▶ **WHAT THE EXERCISE ASKS**: Figure out the number of lines in the entries that hold the string "label", then give that number and nothing else.

▶ **THE INPUT**:
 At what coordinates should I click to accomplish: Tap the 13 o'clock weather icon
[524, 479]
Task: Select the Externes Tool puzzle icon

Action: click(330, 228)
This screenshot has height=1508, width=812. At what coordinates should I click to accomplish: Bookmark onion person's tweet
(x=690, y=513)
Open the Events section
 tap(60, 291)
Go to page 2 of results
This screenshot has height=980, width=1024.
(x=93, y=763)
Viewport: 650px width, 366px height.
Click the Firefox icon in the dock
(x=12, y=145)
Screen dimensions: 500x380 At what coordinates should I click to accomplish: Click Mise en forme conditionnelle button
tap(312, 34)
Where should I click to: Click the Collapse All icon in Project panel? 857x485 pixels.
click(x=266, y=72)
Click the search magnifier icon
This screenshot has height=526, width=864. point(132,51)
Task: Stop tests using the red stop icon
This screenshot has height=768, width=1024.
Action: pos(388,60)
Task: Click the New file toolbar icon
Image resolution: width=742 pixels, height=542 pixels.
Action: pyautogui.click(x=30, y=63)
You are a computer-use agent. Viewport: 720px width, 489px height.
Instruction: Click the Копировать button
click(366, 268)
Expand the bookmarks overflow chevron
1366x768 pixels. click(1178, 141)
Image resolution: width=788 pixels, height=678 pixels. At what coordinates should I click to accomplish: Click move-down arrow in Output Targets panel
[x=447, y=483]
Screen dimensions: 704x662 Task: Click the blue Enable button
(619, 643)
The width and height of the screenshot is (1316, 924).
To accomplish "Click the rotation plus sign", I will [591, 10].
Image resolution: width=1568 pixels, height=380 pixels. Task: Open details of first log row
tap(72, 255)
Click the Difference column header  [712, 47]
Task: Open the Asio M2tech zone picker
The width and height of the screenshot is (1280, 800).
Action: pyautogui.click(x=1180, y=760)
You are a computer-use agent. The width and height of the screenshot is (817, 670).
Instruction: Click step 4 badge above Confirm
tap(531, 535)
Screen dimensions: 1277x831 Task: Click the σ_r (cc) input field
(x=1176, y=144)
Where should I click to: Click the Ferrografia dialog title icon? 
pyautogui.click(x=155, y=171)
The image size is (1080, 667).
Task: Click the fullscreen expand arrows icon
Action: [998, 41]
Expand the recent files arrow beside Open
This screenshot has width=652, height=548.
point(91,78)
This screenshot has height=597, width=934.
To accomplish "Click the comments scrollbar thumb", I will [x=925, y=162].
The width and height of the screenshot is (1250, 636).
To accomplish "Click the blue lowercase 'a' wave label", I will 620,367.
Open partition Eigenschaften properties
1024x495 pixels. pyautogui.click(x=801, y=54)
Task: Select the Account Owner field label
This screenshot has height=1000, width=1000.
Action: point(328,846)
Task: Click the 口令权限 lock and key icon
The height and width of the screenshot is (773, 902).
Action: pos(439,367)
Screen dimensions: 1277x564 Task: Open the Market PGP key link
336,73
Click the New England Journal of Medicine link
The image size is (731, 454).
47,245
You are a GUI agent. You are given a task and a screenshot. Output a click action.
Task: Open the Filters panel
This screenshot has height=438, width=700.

▶ **YOUR RESPONSE**: 2